begin Information given

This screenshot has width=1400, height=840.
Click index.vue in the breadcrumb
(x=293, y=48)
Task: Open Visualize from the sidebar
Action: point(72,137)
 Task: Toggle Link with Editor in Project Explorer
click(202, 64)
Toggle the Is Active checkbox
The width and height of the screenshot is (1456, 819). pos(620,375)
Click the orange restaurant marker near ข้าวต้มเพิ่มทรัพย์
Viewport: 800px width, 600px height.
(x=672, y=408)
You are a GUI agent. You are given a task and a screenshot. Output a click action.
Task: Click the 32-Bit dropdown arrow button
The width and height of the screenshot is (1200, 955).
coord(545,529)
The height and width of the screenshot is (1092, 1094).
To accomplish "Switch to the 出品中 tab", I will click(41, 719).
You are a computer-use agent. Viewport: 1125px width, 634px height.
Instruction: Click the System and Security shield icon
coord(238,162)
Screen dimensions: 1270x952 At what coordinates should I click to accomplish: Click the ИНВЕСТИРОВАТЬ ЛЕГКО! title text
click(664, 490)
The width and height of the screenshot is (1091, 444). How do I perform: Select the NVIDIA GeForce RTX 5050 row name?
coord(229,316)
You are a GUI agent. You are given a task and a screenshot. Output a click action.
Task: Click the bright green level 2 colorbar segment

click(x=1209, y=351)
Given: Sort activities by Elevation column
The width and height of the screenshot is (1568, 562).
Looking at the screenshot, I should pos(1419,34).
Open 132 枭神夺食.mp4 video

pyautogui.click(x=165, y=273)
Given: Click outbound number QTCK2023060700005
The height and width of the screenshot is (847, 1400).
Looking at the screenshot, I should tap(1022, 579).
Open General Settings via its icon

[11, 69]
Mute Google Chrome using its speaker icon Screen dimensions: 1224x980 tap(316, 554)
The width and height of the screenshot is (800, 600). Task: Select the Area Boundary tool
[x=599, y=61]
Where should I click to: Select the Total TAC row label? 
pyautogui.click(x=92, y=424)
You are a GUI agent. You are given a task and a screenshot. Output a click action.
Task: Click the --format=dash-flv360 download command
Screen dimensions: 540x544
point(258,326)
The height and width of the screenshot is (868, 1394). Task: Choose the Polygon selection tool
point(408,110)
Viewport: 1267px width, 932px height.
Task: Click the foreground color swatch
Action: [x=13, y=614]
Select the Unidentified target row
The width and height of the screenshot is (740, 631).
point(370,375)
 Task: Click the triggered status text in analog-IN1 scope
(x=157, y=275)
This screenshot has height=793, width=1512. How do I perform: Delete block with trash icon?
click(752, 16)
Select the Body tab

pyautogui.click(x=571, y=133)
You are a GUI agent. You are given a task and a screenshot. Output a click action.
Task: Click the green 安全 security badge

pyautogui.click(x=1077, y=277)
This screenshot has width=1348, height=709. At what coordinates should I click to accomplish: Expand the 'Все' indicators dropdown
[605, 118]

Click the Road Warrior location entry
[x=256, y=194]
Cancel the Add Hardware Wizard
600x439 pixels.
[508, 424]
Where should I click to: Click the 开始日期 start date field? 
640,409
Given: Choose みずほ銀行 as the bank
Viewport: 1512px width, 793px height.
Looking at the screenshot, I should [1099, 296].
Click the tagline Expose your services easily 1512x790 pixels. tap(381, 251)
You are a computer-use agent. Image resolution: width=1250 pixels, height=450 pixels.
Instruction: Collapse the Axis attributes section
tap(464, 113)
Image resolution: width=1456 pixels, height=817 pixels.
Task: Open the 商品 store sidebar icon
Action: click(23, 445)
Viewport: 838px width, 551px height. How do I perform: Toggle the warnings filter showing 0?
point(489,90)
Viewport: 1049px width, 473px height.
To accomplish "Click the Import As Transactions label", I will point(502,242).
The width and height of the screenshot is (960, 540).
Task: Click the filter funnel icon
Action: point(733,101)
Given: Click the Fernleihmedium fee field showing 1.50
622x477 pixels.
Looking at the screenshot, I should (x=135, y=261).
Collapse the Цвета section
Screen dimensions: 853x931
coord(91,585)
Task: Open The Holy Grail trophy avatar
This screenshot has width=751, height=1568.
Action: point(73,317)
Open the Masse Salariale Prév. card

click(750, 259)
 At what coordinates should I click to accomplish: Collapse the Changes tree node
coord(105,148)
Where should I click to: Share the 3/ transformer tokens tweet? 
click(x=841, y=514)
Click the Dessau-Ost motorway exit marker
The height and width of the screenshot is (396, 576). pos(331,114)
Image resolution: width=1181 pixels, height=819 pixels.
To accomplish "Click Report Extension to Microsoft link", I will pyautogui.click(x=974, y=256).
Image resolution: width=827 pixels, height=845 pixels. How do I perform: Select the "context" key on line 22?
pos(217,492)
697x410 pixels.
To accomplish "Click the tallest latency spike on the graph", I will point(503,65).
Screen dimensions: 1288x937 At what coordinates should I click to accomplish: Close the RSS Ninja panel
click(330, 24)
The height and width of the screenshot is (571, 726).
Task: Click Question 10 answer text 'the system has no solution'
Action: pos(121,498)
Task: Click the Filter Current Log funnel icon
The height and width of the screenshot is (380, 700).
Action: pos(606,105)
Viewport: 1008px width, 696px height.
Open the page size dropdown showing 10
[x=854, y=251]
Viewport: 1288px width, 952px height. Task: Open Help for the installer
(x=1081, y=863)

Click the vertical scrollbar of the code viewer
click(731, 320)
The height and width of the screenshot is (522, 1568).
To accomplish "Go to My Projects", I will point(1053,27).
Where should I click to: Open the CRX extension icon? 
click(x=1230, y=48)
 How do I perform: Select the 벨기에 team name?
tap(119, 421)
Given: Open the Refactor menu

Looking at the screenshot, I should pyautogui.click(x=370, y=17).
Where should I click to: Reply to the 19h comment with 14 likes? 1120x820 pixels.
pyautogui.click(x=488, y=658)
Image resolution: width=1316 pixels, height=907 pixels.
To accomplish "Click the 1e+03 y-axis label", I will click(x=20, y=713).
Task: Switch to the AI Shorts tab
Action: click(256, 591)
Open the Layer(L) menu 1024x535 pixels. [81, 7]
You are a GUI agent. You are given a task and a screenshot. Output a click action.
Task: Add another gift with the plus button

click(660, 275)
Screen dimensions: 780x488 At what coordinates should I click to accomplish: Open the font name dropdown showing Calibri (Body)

end Information given

- [What this task involves]
Can you echo the stretch of the listing from the line containing "Cancel the Add Hardware Wizard" through the line containing "pos(217,492)", both included, reproducing each line exactly?

- [Exercise answer]
Cancel the Add Hardware Wizard
600x439 pixels.
[508, 424]
Where should I click to: Click the 开始日期 start date field? 
640,409
Given: Choose みずほ銀行 as the bank
Viewport: 1512px width, 793px height.
Looking at the screenshot, I should [1099, 296].
Click the tagline Expose your services easily 1512x790 pixels. tap(381, 251)
You are a computer-use agent. Image resolution: width=1250 pixels, height=450 pixels.
Instruction: Collapse the Axis attributes section
tap(464, 113)
Image resolution: width=1456 pixels, height=817 pixels.
Task: Open the 商品 store sidebar icon
Action: click(23, 445)
Viewport: 838px width, 551px height. How do I perform: Toggle the warnings filter showing 0?
point(489,90)
Viewport: 1049px width, 473px height.
To accomplish "Click the Import As Transactions label", I will point(502,242).
The width and height of the screenshot is (960, 540).
Task: Click the filter funnel icon
Action: point(733,101)
Given: Click the Fernleihmedium fee field showing 1.50
622x477 pixels.
Looking at the screenshot, I should (x=135, y=261).
Collapse the Цвета section
Screen dimensions: 853x931
coord(91,585)
Task: Open The Holy Grail trophy avatar
This screenshot has width=751, height=1568.
Action: point(73,317)
Open the Masse Salariale Prév. card

click(750, 259)
 At what coordinates should I click to accomplish: Collapse the Changes tree node
coord(105,148)
Where should I click to: Share the 3/ transformer tokens tweet? 
click(x=841, y=514)
Click the Dessau-Ost motorway exit marker
The height and width of the screenshot is (396, 576). pos(331,114)
Image resolution: width=1181 pixels, height=819 pixels.
To accomplish "Click Report Extension to Microsoft link", I will pyautogui.click(x=974, y=256).
Image resolution: width=827 pixels, height=845 pixels. How do I perform: Select the "context" key on line 22?
pos(217,492)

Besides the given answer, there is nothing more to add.